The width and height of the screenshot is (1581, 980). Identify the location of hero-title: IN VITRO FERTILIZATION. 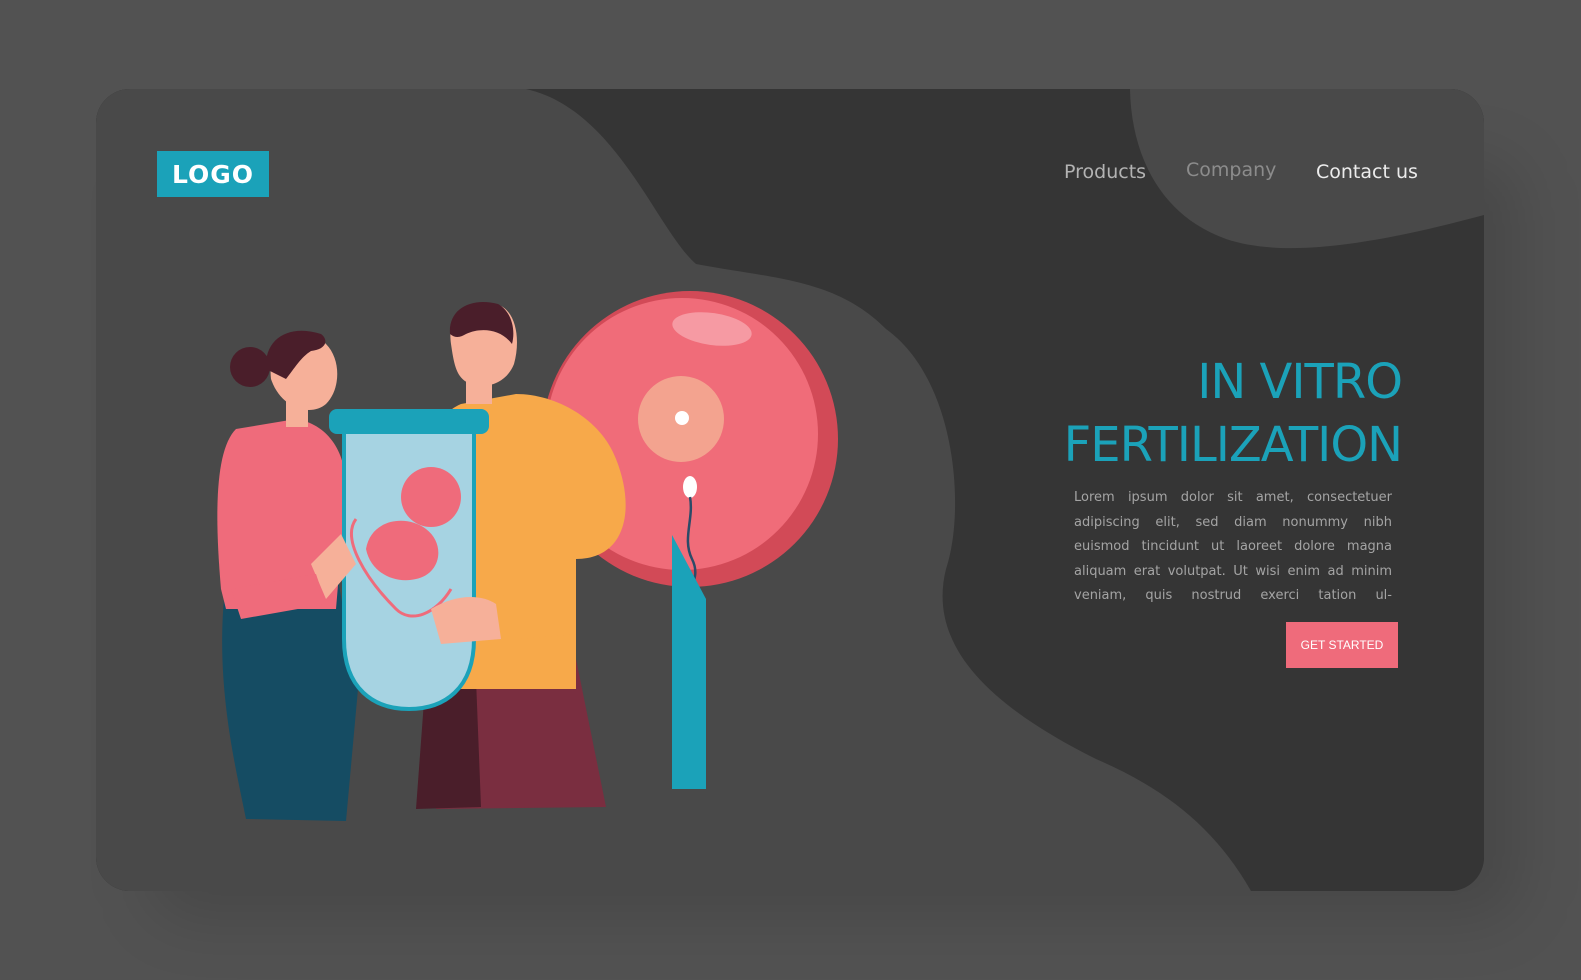
(1142, 414).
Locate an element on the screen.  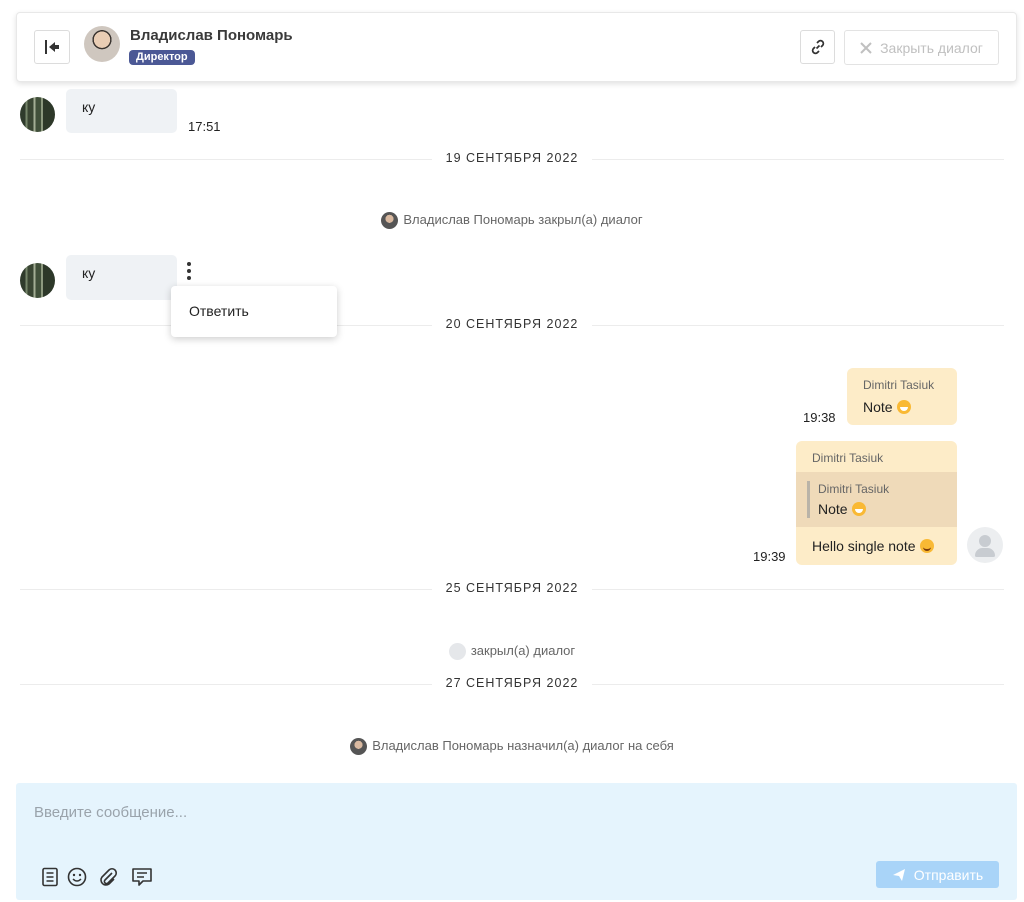
system-event: закрыл(а) диалог is located at coordinates (512, 652).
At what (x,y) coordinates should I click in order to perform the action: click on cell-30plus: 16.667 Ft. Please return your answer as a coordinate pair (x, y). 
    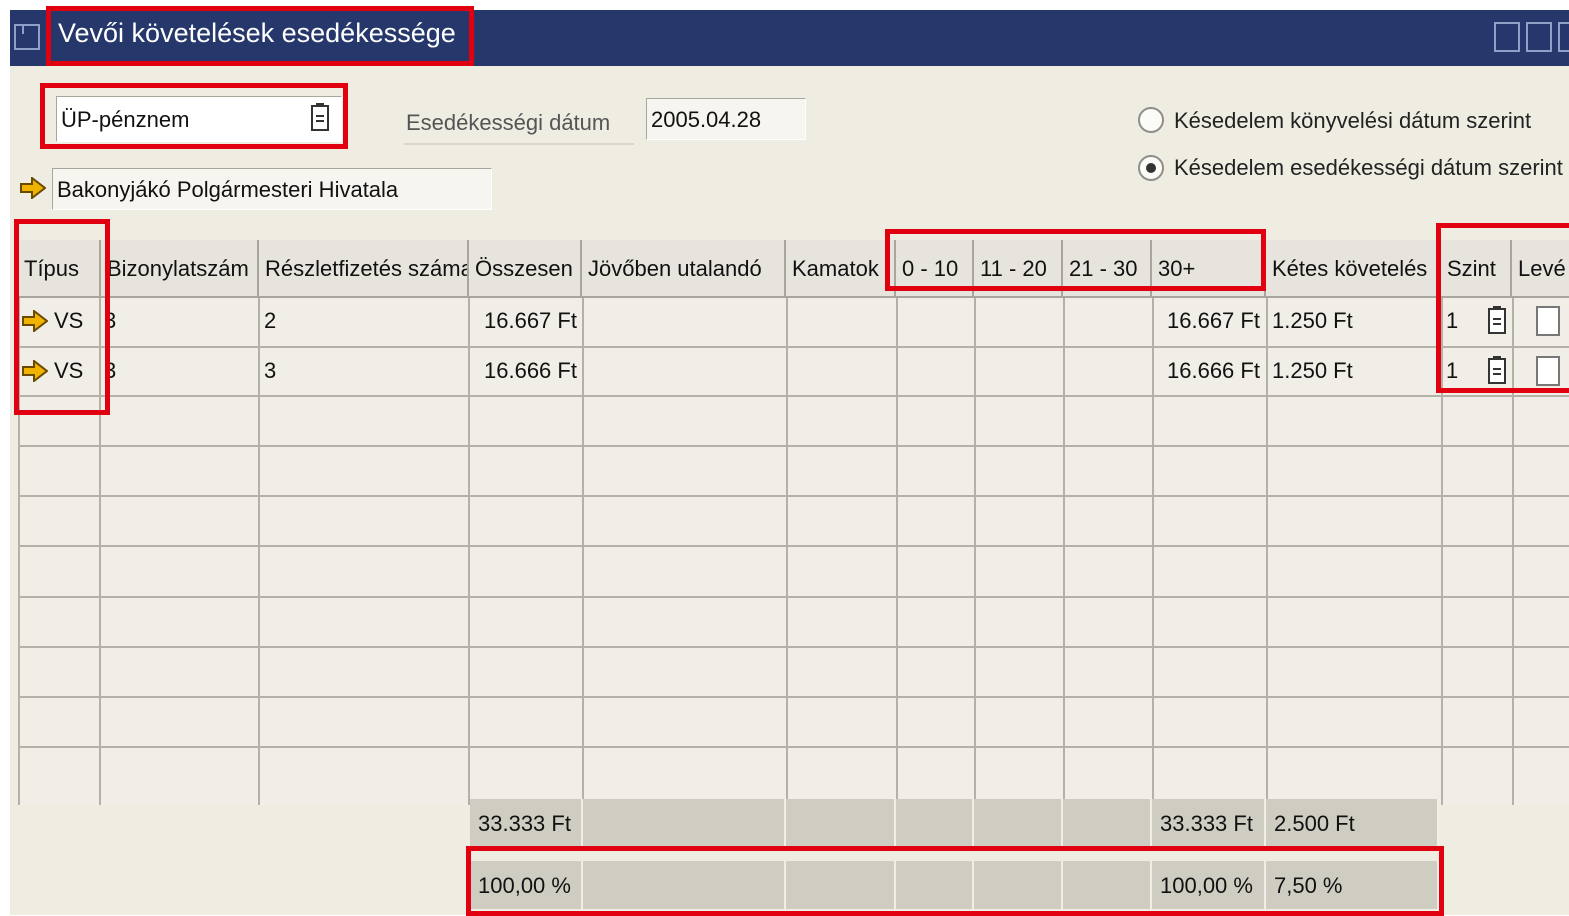
    Looking at the image, I should click on (1214, 320).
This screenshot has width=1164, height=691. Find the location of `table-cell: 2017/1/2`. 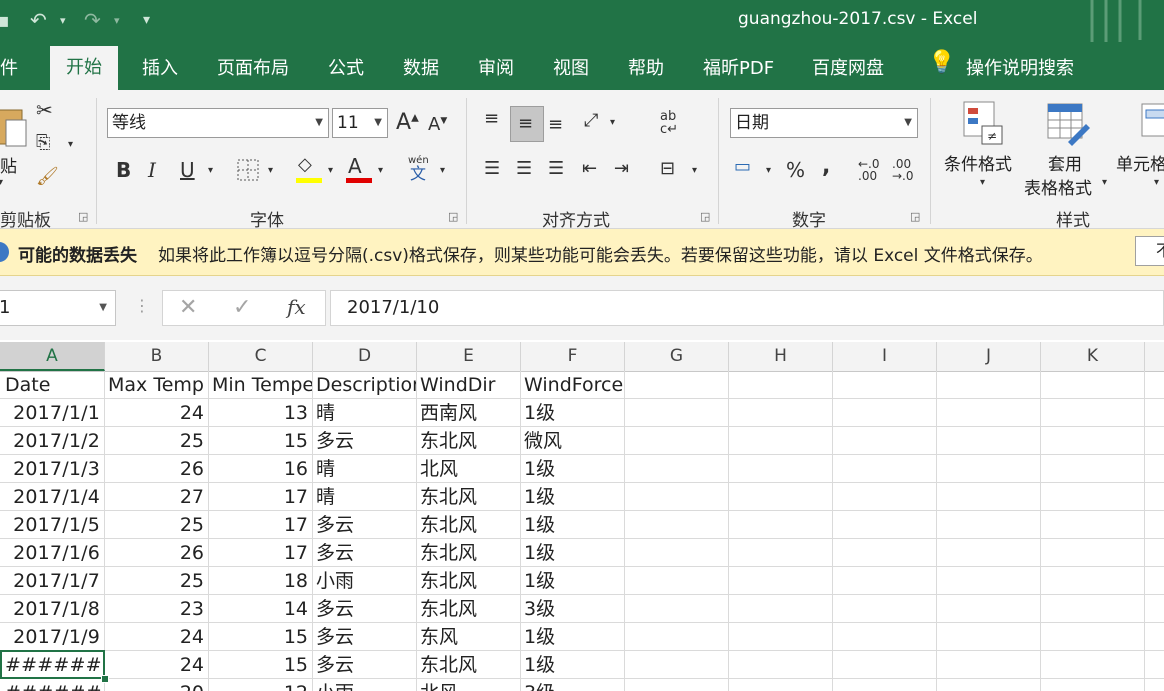

table-cell: 2017/1/2 is located at coordinates (52, 441).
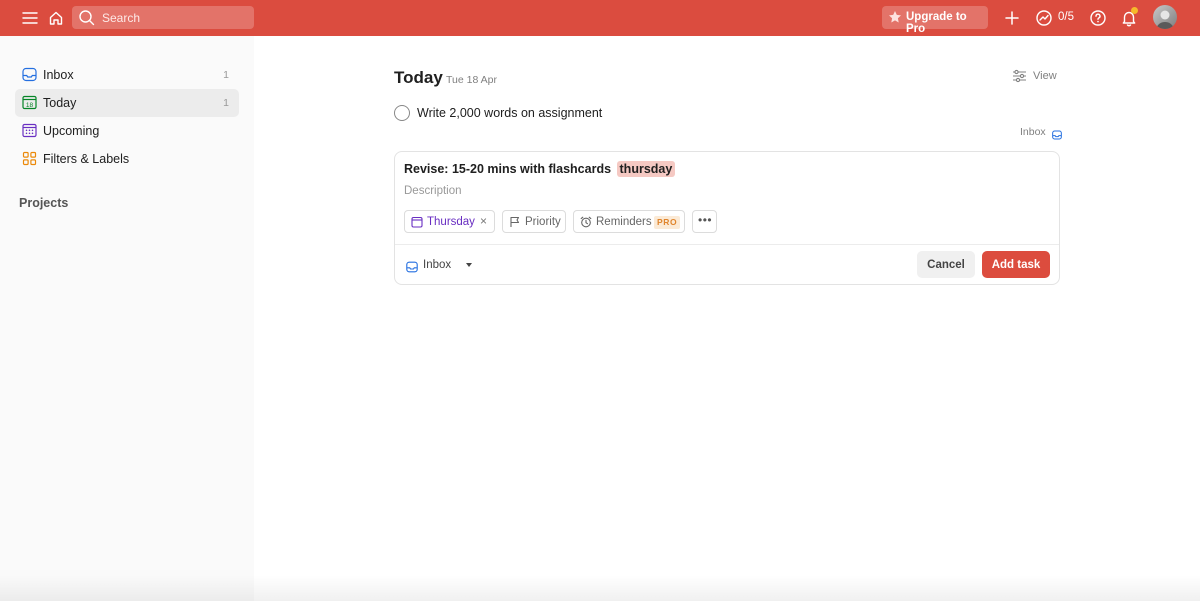 Image resolution: width=1200 pixels, height=601 pixels. I want to click on top-bar: Search Upgrade to Pro 0/5, so click(600, 18).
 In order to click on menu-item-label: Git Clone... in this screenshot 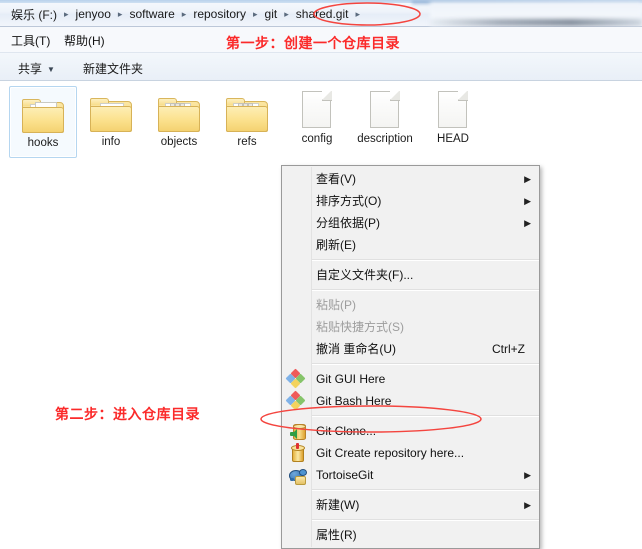, I will do `click(346, 431)`.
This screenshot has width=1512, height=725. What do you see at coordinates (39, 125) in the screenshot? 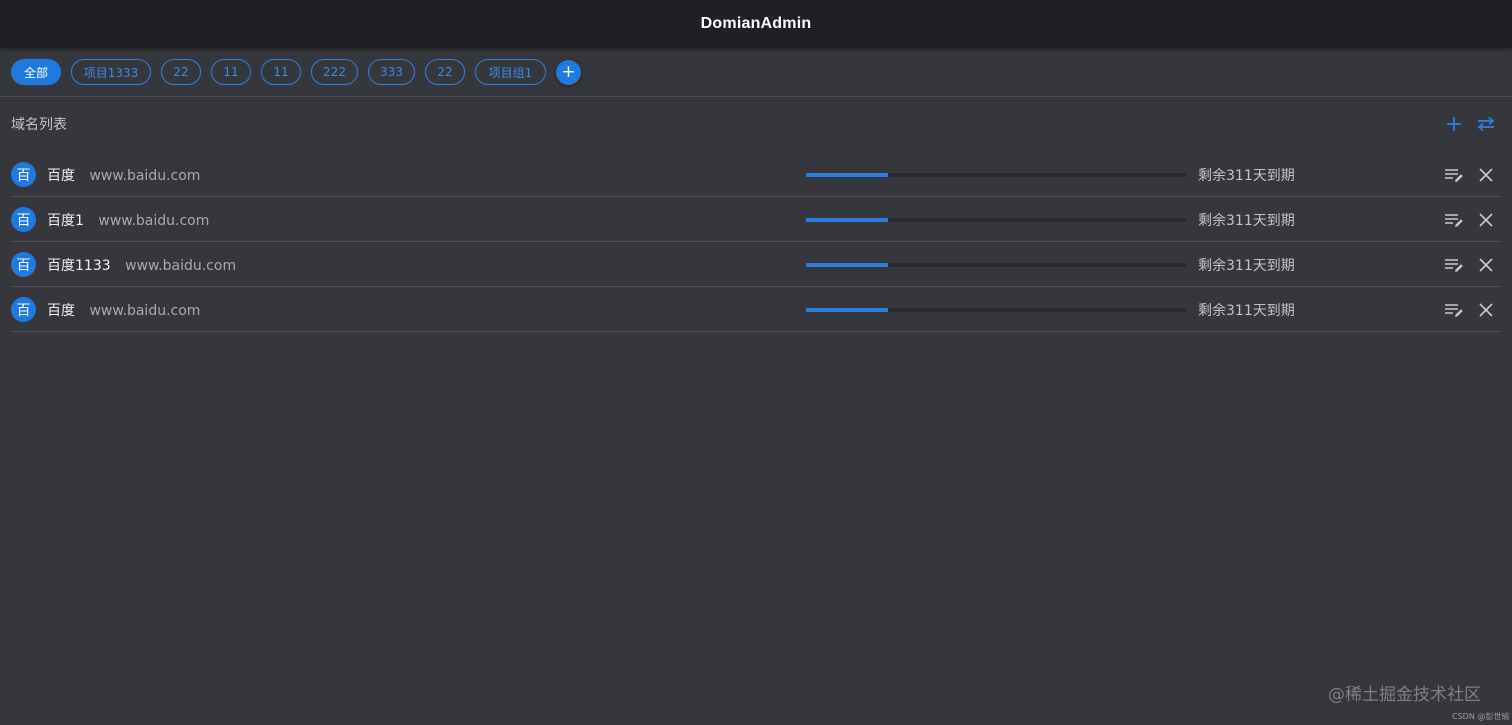
I see `domain-list-title: 域名列表` at bounding box center [39, 125].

## Problem to solve:
Please show every line of the records that contains the word "should".

## Finished exercise:
At what (x,y) coordinates should I click in order to perform the action: click on cell-30plus: 16.667 Ft. Please return your answer as a coordinate pair (x, y). 
    Looking at the image, I should click on (1214, 320).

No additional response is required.